Your baby, your "baby brain"

Stress during pregnancy increases the risk of schizophrenia in children. If that worries you, maybe you'll forget about it soon.

Published February 7, 2008 10:34PM (EST)

This Newsweek interview with Dr. Maurice Druzin is packed with enough stress-inducing hormones to make a pregnant mother swear off the media and her evening cocktail. Druzin is the researcher who found that traumatic events in a pregnant mother's life can raise the baby's risk of developing schizophrenia. But even if you're not pregnant, the study is still interesting: It offers more evidence that what happens in the womb can take its toll decades later in life.

The researchers looked at the records of 1.38 million Danish women, identified those who had a relative who died or fell ill just before or during their pregnancy and then watched all the offspring to see who developed schizophrenia. The wince-inducing findings, published this week in the Archives of General Psychiatry, indicated that intense maternal stress during pregnancy raised children's risk of schizophrenia by 67 percent.

When asked how pregnant women should deal with the constant stream of horrifying data, Druzin's recommendations were reasonable: do everything in moderation (except cigarettes and alcohol), mitigate stress through exercise and don't worry about the ill effects of stress you can't control. But all this news about how fetal development can affect our long-term mental and physical health is enough to raise women's cortisol levels and keep them there.

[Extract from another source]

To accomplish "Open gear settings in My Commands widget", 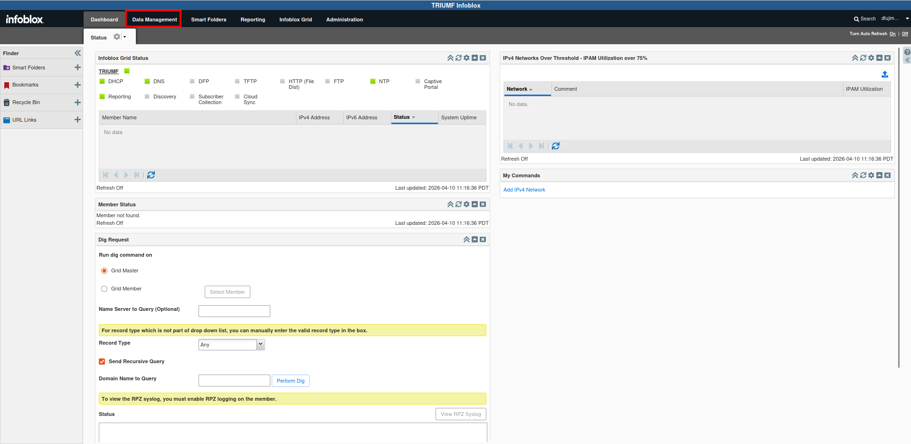I will (x=871, y=175).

Luckily, the female body may have its own defense mechanism against information overload: memory loss. According to new research this month in the Journal of Clinical and Experimental Neuropsychology, the phenomenon of forgetfulness -- sometimes referred with an irritating wink as "baby brain" -- is real. In fact, the researchers who analyzed 14 international studies on memory in pregnant women discovered that memory impairment may occur for up to a year after giving birth and may amount to as much as the loss experienced by the average person between the ages of 20 and 60.

As usual, the researchers don't know why it happens, though they dosuggest it may be a combination of biological and environmental factors. Indeed, one would want to measure the effect of that special cocktail of sleep deprivation and anxiety that many pregnant women sip daily. At the very least researchers could form a control group of otherwise healthy men and women who stay up all night Googling how their diets, exercise levels and emotional states may send their loved ones to the hospital 30 years from now.


By Carol Lloyd

Carol Lloyd is currently at work on a book about the gentrification wars in San Francisco's Mission District.